In addition to the biological experiments aboard Sputnik 2, Soviet scientists under the leadership of Moscow State University’s (MSU’s) Sergei Vernov (shown in box 1) placed a Geiger–Müller (G–M) tube on board to measure radiation the satellite encountered.1 For many years before World War II, Vernov had studied cosmic rays with ground-based and balloon instruments. So it was natural for him to want to measure primary cosmic-ray particles from the depths of the galaxy before they interact with Earth’s atmosphere. (See the article by Per Carlson, Physics Today, February 2012, page 30.)
Officially, the Sputniks were launched in the framework of the International Geophysical Year (IGY) of 1957–58. Even so, the US was stunned by the achievement (see the article by Fae Korsmo, Physics Today, July 2007, page 38). Following the launch of the two Russian satellites, the US Army Ballistic Missile Agency was told to launch a satellite of its own using the Jupiter C rocket, which was under the direction of Wernher von Braun of the US Army Redstone Arsenal. William Pickering of the Jet Propulsion Laboratory led the effort to design, build, and operate the satellite—the 14 kg, torpedo-shaped Explorer 1. And James Van Allen and his team at the University of Iowa designed, built, and tested the radiation detectors installed on it.
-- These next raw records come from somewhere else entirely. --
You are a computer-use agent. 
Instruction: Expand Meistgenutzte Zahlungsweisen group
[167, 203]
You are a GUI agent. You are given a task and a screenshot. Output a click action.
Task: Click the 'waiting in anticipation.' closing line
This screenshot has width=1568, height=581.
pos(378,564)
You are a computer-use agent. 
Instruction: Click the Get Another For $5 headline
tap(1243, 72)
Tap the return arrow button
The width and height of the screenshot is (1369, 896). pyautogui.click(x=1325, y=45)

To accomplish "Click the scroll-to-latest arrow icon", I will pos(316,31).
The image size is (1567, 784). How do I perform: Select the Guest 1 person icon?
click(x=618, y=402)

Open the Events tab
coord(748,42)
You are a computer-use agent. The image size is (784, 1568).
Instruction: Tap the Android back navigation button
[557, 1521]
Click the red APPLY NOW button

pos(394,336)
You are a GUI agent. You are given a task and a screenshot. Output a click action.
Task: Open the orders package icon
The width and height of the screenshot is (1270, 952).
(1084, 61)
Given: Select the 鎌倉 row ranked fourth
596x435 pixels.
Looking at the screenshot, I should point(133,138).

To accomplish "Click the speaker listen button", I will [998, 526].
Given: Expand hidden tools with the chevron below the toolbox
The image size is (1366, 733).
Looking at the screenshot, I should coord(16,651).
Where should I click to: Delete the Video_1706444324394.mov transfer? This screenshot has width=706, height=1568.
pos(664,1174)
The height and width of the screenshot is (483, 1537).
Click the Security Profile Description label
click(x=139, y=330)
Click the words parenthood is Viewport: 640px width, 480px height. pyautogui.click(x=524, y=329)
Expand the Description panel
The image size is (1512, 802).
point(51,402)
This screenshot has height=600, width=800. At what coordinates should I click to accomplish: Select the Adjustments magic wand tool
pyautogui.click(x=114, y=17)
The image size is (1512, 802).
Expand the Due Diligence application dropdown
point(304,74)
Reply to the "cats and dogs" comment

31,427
On 31 January 1958, less than three months after Sputnik 2 had launched, Explorer 1 made orbit.
Like Vernov’s team, Van Allen’s group had installed G–M tubes2,3 aboard Explorer 1. Also like Vernov, Van Allen had studied cosmic radiation with the help of rockets and balloons over many years before the planning and launch of the first US satellites. The first measurements obtained and analyzed by those pioneers were truly epochal. No one had predicted the existence of Earth’s radiation belts—nested tori of energetic particles trapped by the planet’s magnetic field. And the belts’ discovery heralded a new science: space physics. However, the path to discovery was difficult and dramatic.
A problem of interpretation
When Vernov and his staff first saw the data from Sputnik 2, they noticed significant fluctuations, shown in box 1, in the count rates of their G–M tube. Knowing that the Sun had recently emitted a small flare, they incorrectly interpreted the fluctuations as due to the arrival of energetic solar particles. In fact, Sputnik 2 was sampling regions threaded by the geomagnetic field, and the fluctuations were evidence of the radiation belts. The problem was that Soviet scientists could not get access to satellite data when the spacecraft’s trajectory took it outside Soviet territory. The total secrecy that existed in Soviet science made it impossible to negotiate with other nations that picked up the satellite’s transmission at ground receiving stations abroad. Australian scientists recorded Sputnik 2 data from apogee passes over Australia and asked for the code to interpret it. The Soviets refused. And when the Soviets demanded the data from the Australians, the Australians refused. Thus the Soviet science was stymied by secrecy.
Van Allen and his team, pictured in figure 2, realized much sooner than Vernov and colleagues that what they were seeing from Explorer 1 was a new natural phenomenon.4 Early on, however, even Van Allen misinterpreted the data. During the first few minutes of Explorer 1’s ascent into space, its G–M counter behaved understandably. But subsequent data were confusing: There were periods during which the count rate matched that expected for cosmic rays, other periods during which it was far higher, and still other times when it fell to zero. The interpretation of those data was complicated by the frequent dropout of the signal—satellite power transmission was weak by today’s standards—and the difficulty of computing the satellite’s orbital trajectory. Van Allen initially thought they were detecting low-energy particles responsible for the generation of auroras.
James Van Allen (1914–2006; center, in the dark suit) is surrounded by his team—graduate students Carl McIlwain (left) and George Ludwig (right) and assistant professor Ernie Ray (far right). They are looking over particle flux data detected by the team’s Geiger counter aboard the Explorer 1 satellite. (Courtesy of the James A. Van Allen Papers, University of Iowa Libraries.)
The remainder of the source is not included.